→ WHAT YOU SHOULD DO
Take the line that contains "Given: Click the 項目 column header" in the data below and each line after it, through the last, and repeat them unchanged.

→ Collected data
= = = =

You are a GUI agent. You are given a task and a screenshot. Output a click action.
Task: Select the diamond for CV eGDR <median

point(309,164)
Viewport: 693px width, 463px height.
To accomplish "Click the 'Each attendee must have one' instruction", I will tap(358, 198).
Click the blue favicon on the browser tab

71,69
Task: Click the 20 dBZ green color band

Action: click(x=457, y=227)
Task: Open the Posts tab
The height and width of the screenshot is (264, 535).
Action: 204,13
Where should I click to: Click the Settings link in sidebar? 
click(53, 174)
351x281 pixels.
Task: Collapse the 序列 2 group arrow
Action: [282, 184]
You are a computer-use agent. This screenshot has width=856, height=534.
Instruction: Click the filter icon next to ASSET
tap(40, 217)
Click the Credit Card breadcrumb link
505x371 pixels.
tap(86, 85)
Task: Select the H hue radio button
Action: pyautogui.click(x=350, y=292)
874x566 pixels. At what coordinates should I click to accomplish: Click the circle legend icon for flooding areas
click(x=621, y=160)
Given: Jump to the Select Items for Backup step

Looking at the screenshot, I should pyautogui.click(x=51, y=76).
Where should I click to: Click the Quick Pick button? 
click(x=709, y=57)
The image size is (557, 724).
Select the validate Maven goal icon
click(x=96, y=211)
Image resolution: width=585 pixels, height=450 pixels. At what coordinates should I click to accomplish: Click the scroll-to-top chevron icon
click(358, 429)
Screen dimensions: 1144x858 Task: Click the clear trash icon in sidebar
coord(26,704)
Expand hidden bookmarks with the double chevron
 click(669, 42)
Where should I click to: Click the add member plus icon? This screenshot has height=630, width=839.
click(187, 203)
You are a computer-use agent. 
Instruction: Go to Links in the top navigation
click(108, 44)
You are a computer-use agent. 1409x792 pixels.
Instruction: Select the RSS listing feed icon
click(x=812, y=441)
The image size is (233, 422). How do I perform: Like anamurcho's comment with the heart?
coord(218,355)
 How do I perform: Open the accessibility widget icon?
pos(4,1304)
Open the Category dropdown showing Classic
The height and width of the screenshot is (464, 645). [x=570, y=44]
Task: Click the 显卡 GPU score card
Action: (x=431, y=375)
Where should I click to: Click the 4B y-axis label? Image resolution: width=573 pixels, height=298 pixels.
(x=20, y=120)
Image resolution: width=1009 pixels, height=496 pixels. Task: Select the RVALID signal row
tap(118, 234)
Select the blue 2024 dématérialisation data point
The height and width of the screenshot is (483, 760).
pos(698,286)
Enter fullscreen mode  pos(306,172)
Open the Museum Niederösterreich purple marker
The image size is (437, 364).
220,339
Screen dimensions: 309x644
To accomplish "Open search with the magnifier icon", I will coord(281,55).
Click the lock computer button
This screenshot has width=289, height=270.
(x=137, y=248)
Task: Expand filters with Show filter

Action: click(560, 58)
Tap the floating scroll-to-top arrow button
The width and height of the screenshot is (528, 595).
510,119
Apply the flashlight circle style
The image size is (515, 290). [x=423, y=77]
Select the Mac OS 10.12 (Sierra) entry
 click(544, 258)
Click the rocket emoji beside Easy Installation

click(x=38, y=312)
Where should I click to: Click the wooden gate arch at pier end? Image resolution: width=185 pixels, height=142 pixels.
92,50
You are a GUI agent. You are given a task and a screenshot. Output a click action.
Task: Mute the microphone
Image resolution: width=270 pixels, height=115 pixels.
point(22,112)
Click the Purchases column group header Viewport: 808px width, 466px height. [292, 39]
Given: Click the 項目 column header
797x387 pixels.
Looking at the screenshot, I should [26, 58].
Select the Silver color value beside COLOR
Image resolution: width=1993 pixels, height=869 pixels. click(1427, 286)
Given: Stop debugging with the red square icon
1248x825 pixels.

= = = =

→ REPLY
Given: Click the 項目 column header
797x387 pixels.
Looking at the screenshot, I should [26, 58].
Select the Silver color value beside COLOR
Image resolution: width=1993 pixels, height=869 pixels. click(1427, 286)
Given: Stop debugging with the red square icon
1248x825 pixels.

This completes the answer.